Trans Musicales 2015 #4 // LENPARROT

Trans-Horizontal

Un jour musicien aux côtés de Pégase, l’autre au devant de la scène au clavier et chant dans Rhum For Pauline, le grand Romain Lallement reste insatiablement en quête d’expression, et ce pour le plaisir de nos oreilles. Depuis deux ans, c’est dans Lenparrot qu’il a trouvé sa place, matérialisant l’arène dans laquelle se battre avec lui-même, comme si bâtir les murs de son univers intérieur et nous en ouvrir les portes lui permettait de guérir de ses peurs et d’estomper ses doutes. Derrière une démarche assurée et un charisme fascinant, le troublant personnage ne cache plus sa sensibilité à la lueur des projecteurs. Se mettant à nu avec candeur et sans pudeur, il nous avoue ses faiblesses et nous invite d’une voix parfois fébrile à entrer timidement dans le secret de ses pensées.

Ce coup-ci, pas d’images. Seulement sa voix grave. Et puis son live, si lumineux et envoûtant que le premier rang n’osait cligner des yeux.

Pourquoi as-tu choisi de faire un projet tout seul ?

La raison pour laquelle j’ai voulu faire un projet solo n’était pas vraiment consciente au début. J’ai eu un vrai blocage pendant quasiment deux ans, à ne pas réussir à écrire, à ne pas être content de ce que j’écrivais, et donc à carrément cesser d’écrire… Quand ça s’est dénoué, c’était une écriture nettement plus introspective qui avait moins à voir avec un groupe à proprement parler. De là est né Lenparrot et cette décision d’en faire un projet solo.

Donc à la base Lenparrot, c’est que toi. Qui t’accompagne sur scène ?

En fait, on opère en trio à la ville, et en duo sur scène. Je suis accompagné par Olivier Deniaud qui s’occupe à mes côtés des arrangements et de la production des titres sur disques, et de Nico Bataille. Sur scène, c’est Olivier qui est aux claviers, aux chœurs et aux machines. Je ne suis qu’au chant, c’était mon souhait.

Et au piano des fois ?

Oui, la formule se décline en piano-solo où je suis seul au synthé ou au piano. J’ai été gâté ces derniers temps avec du piano à queue à tire-larigot, c’était pas mal…

Vous jouez ensemble depuis quand du coup ? Vous avez déjà pas mal bougé non ?

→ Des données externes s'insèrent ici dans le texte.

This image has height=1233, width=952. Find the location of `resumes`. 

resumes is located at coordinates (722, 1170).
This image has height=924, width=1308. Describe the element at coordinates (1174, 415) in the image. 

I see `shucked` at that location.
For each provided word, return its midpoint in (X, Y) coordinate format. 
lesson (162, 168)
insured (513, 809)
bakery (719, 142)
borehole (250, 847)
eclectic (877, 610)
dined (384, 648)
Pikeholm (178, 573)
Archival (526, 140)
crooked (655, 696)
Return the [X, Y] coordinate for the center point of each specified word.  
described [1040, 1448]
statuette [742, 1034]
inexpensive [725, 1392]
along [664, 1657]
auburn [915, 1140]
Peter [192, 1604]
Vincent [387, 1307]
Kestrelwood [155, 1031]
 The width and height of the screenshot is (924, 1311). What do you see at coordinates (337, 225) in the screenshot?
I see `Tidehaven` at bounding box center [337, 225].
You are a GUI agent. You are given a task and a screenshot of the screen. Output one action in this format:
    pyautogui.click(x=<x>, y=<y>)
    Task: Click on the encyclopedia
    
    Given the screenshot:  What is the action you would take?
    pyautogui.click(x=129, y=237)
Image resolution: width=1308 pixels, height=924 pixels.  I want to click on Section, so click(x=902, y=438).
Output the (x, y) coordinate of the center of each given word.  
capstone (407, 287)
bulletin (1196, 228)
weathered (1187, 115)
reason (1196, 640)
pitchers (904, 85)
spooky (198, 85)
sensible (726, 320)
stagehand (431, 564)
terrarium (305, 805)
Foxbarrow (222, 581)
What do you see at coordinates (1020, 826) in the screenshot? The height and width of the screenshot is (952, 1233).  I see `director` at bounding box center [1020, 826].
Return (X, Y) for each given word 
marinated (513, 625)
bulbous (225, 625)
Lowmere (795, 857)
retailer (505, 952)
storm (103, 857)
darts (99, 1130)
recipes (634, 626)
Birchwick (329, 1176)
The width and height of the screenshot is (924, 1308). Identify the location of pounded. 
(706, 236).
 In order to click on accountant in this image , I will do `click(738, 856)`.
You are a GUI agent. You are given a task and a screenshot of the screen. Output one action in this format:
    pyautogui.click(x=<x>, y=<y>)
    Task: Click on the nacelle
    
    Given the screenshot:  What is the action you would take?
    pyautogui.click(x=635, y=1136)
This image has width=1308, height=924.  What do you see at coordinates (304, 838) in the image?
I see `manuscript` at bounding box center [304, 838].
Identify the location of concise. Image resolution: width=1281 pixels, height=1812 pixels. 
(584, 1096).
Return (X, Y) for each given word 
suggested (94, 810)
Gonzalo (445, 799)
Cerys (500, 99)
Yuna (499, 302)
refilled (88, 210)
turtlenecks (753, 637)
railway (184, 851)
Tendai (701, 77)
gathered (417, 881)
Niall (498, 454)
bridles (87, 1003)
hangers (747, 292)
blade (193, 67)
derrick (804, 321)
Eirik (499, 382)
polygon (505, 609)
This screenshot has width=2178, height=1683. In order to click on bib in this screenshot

J’ai commencé à écrire des chansons pour Lenparrot en 2013, et c’est depuis juillet 2014 qu’on joue sous cette forme, c’est-à-dire à deux sur scène. On a déjà fait une cinquantaine de concerts donc c’est cool. On a joué dans le Berry, à Troyes dans l’Aube, à Paris pas mal de fois, à Rennes, à Bordeaux, on s’est baladés un petit peu. On est même allés jouer à Londres.

Réception cool du public londonien ?

Ouais super. Là, il était certain que tout le monde était à même de saisir ce que je racontais dans mes chansons et c’était quelque chose que j’avais vraiment envie d’expérimenter. De voir si c’était pas trop niaiseux un Frenchie qui s’essaie à la langue de Shakespeare… Ça a été plutôt bien accueilli donc j’étais vraiment très heureux.

De mon côté, j’aime beaucoup votre travail, mais j’ai eu vent de certaines critiques ou attentes je dirai. En particulier au sujet de l’aspect très minimaliste, qui donnerait à Lenparrot l’apparence d’un premier jet plutôt que d’un projet complètement abouti. L’un aimerait entendre plus d’instruments, l’autre voir plus de monde sur scène. Est-ce que c’est la direction que tu as envie de prendre, ou pas du tout ?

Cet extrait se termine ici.